Further, it was confirmed that, in the biscuit, a border line was
generated between the portion which was the bottom portion of the
metal material M in the vessel 21 and the portion other than this.
The confirmed border line extends in a direction which is roughly
along with the movement direction of the plunger 111.
[0130] Note that, in the above embodiment, the auxiliary cooling
device 37 is one example of the cooling device, the piston rod 57
is one example of the pushing member, and the vessel-conveying
device 27 is one example of the conveying device.

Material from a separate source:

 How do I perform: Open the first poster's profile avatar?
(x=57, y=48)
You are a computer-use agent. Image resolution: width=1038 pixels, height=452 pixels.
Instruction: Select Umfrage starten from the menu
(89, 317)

[0131] The present invention is not limited to the above embodiment
and may be executed in various ways.
[0132] The production apparatus of the semi-solidified metal need
not be a portion of the molding machine either. That is, the
semi-solidified metal produced by the production apparatus need not
be directly fed to the sleeve of the injection device, but may be
quench-solidified and rendered the raw material (billet) of the
semi-solidified metal.
[0133] The overall configuration of the production apparatus of
semi-solidified metal is not limited to the configuration scooping
out a liquid-state metal material from a holding furnace by a ladle
and pouring this into the vessel. For example, a melting pot which
melts one shot's worth of the metal material may be used in place
of the holding furnace and ladle, and the metal material poured
into the vessel by the melting pot as well. Further, for example,
the liquid-state metal material may be poured from the holding
furnace into the vessel through a suitable channel as well.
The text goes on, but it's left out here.